Bubur dipompa ke 15-20 MPa (2200-2900 psi / 150-200 bar) dan kemudian

dipanaskan sampai 300-350 C (570-662 F). Tekanan dipertahankan di atas


tekanan uap air untuk memfasilitasi media reaksi kental fase. Padatan biomassa
dikonversi ke bio-oil, dan bio-oil dipisahkan dari padatan dan fasa air. dihasilkan
bio-oil yang kemudian dapat ditingkatkan (melalui hydrotreating) untuk
menghasilkan produk hidrokarbon.

Gambar 1. Gambaran dari proses HTL (Berglin et al, 2012)

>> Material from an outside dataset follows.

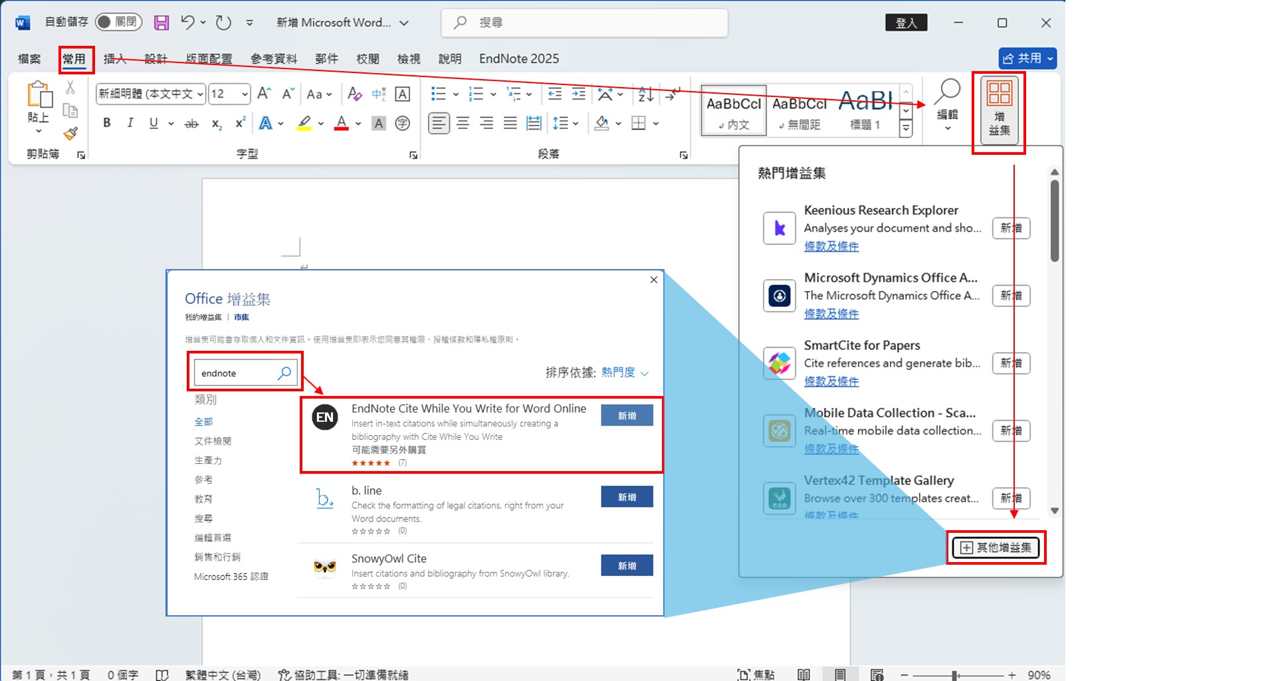Image resolution: width=1276 pixels, height=681 pixels.
Task: Open the Add-ins (增益集) ribbon button
Action: click(x=998, y=110)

Konversi biomassa menjadi bahan bakar terbarukan dan bahan kimia yang
menarik, terutama untuk menargetkan

gabungan limbah organik

yang ada

sebagai masukan (seperti pulp dan limbah kertas pabrik, kertas daur ulang yang
tidak dapat digunakan / bubur kardus, ganggang yang digunakan dalam
bioremediasi air limbah, dan lain-lain). Salah satu pendekatan prinsip konversi
didasarkan pada penggunaan suhu tinggi dan tekanan air (HTPW) dengan dan
tanpa katalis. Di Australia, inkarnasi baru dari jenis proses yang dikenal sebagai
Catalytic Hydrothermal Reactor (Cat-HTR) teknologi sedang dikomersialkan
pada skala 250.000 ton kering input biomassa per tahun per tanaman (Thomas dan
Thomas, 2015).
Licella, yang merupakan salah satu anak perusahaan Ignite Energy
Resources (IER) telah mengembangkan sistem Catalytic hydrothermal Reactor

(Cat-HTR) 'lignoselulosa' yang unik untuk mengkonversi biomassa menjadi


minyak mentah yang bernilai tinggi. Bahan baku biomassa, dalam hal radiata ini
limbah debu pinus yang dikumpulkan dari penggergajian, dicampur dengan air
untuk membuat "bahan baku bubur". Pada Tanaman Somersby Demonstration,
(satu jam dari Sydney) bubur ini dapat diolah menjadi minyak mentah dalam
waktu sekitar setengah jam dari yang dipompa ke dalam sistem reaktor. Pada skala
komersial yang lebih besar dan terintegrasi, sistem akan beroperasi secara terus
menerus dan mampu menghasilkan ribuan barel minyak mentah per hari (Licella,
2012).
Potensi manfaat menggunakan biomassa terbarukan untuk menghasilkan
pengganti untuk minyak mentah fosil menurut Licella (2012) meliputi:
1. Akses tak terbatas dan sepenuhnya alternatif yang terbarukan dari
persediaan minyak mentah.
2. Kapasitas untuk merawat penuh penggunaan kilang BBM saat ini dan
infrastruktur distribusi.
3. Mengurangi risiko terhadap fluktuasi harga minyak internasional.
4. Kesesuaian untuk produksi berbagai bahan bakar transportasi, plastik dan
penggunaan lainnya.
5. Manfaat lingkungan yang timbul dari mengurangi emisi CO2 dan
pengeboran laut.
6. Kapasitas untuk mendaur ulang biomassa bernilai rendah menjadi
komoditas bahan baku bernilai tinggi.

I.2

Tujuan Penelitian
Penelitian ini bertujuan untuk menghasilkan minyak mentah dari biomassa
melalui proses likuifikasi dengan menggunakan Catalytic Hydrothermal
Reactor (Cat-HTR).

I.3

Rumusan Masalah
1. Apakah biomassa yang dilikuifikasi dengan Catalytic Hydrothermal
Reactor (Cat-HTR) dapat menghasilkan minyak mentah?
2. Apakah bahan baku biomassa yang berbeda akan mempengaruhi

I.4

minyak mentah yang dihasilkan?


Hipotesis
1. Biomassa yang dilikuifikasi dengan Catalytic Hydrothermal Reactor
(Cat-HTR) dapat menghasilkan minyak mentah.
2. Perbedaan bahan baku biomassa akan mempengaruhi minyak mentah

I.5

yang dihasilkan.
Manfaat Penelitian
Penelitian ini diharapkan mampu untuk mengatasi masalah energi
terutama bahan bakar fosil yang semakin menipis dengan penggunaan
bahan baku limbah biomassa. Selain itu penelitian ini juga diharapkan
mampu untuk menentukan bahan baku biomassa mana yang dapat
menghasilkan minyak mentah secara optimal dan berkualitas tinggi.